The scattering matrix for potential scattering of planar electrons in a perpendicular magnetic field is required to understand normal and Hall conductivity off of the quantum Hall plateaus, at nonzero temperature and frequency, and fluctuations and nonlinear transport. Little, however, was previously known about it. We have developed a method to calculate amplitudes and phases for impurity scattering in the quantum Hall regime, by classically evolving appropriate Wigner distribution functions and projecting them onto quantum states. To check the reliability of this approximate calculation, we have also developed a numerical method that solves exactly the quantum scattering problem for an infinitely long strip lattice. We consider mainly nonadiabatic scattering, in which the potential variation is rapid or moderate.

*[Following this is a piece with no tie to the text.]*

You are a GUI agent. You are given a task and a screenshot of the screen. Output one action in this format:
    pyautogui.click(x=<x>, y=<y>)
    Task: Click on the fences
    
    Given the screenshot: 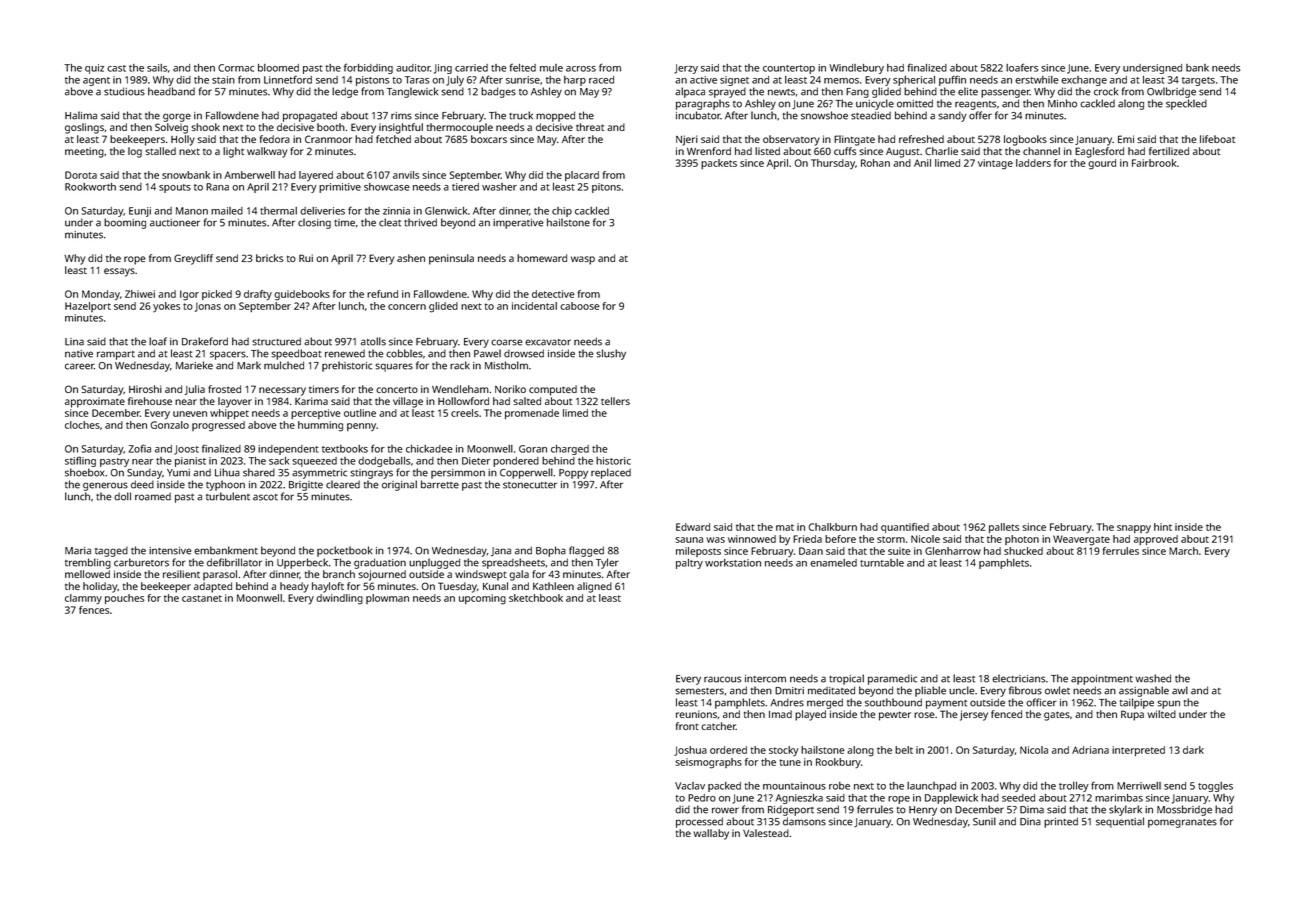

Quantum scattering is shown to exhibit sharp resonances, even from repulsive potentials. The results of the two approaches are compared and the relation between quantum and complex classical scattering is made apparent. The existence of classical periodic orbits is demonstrated for general potentials, and the relation between classical periodic orbits and quantum resonances and phase shifts is analyzed. The possibility that breakdown in the quantum Hall effect is due to inter-Landau-level tunneling caused by rapidly varying impurity potentials is investigated. The prediction for the critical Hall field improves on previous explanations by about two orders of magnitude and is in reasonable agreement with experimental results.